Written task. Rewrite the lines below with "red box" replaced by "red frame", keeping everything else the same, and leave out the pictures.

Materials provided.
* * *

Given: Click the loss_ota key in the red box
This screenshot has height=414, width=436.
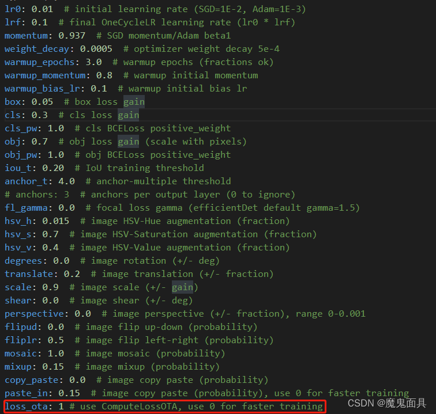Looking at the screenshot, I should tap(28, 407).
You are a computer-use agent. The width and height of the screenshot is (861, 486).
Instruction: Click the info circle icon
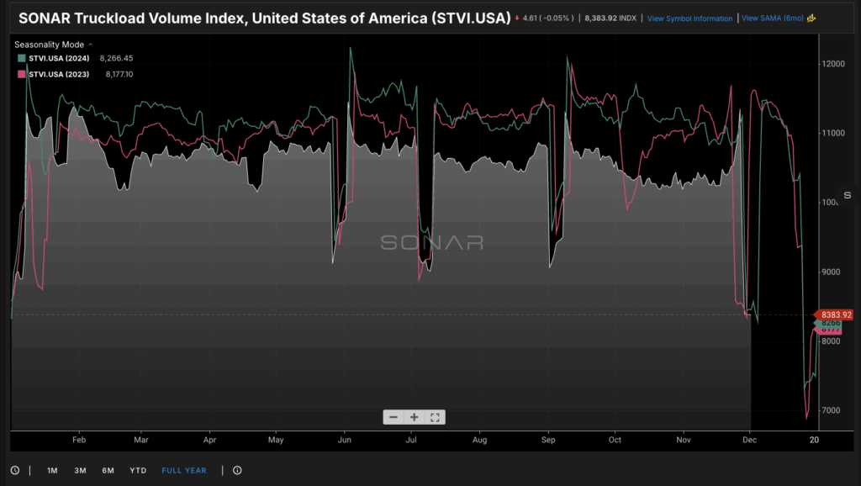coord(237,470)
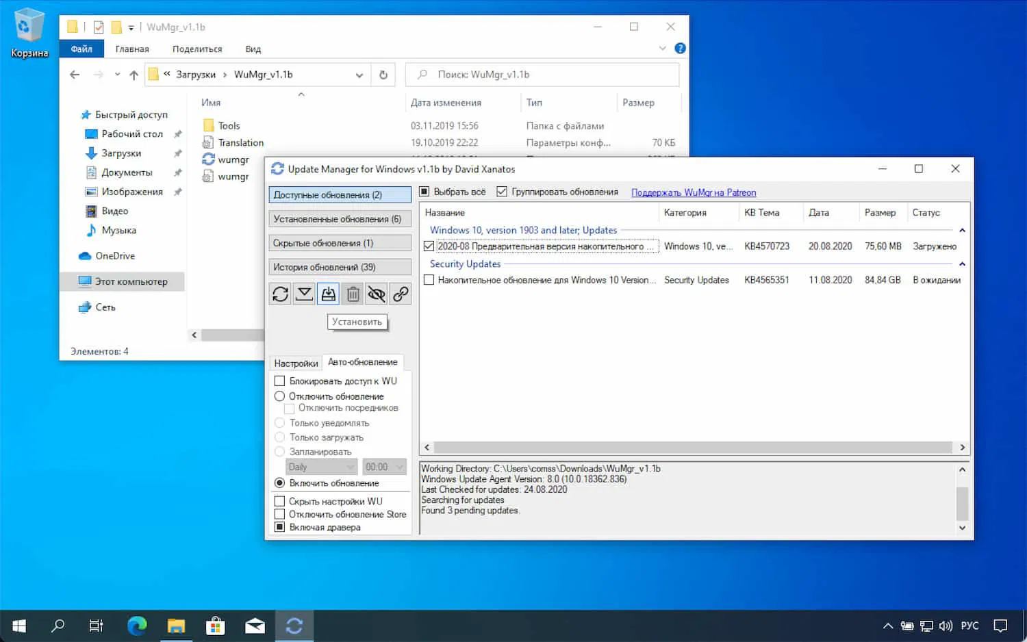This screenshot has height=642, width=1027.
Task: Click the crossed-eye hide update icon
Action: click(x=376, y=294)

* * *

Worked solution.
Given: Click the loss_ota key in the red frame
This screenshot has height=414, width=436.
Looking at the screenshot, I should tap(28, 407).
You are a computer-use agent. The width and height of the screenshot is (861, 486).
Instruction: Click the info circle icon
coord(237,470)
This screenshot has height=642, width=1027.
Task: Click the crossed-eye hide update icon
Action: click(x=376, y=294)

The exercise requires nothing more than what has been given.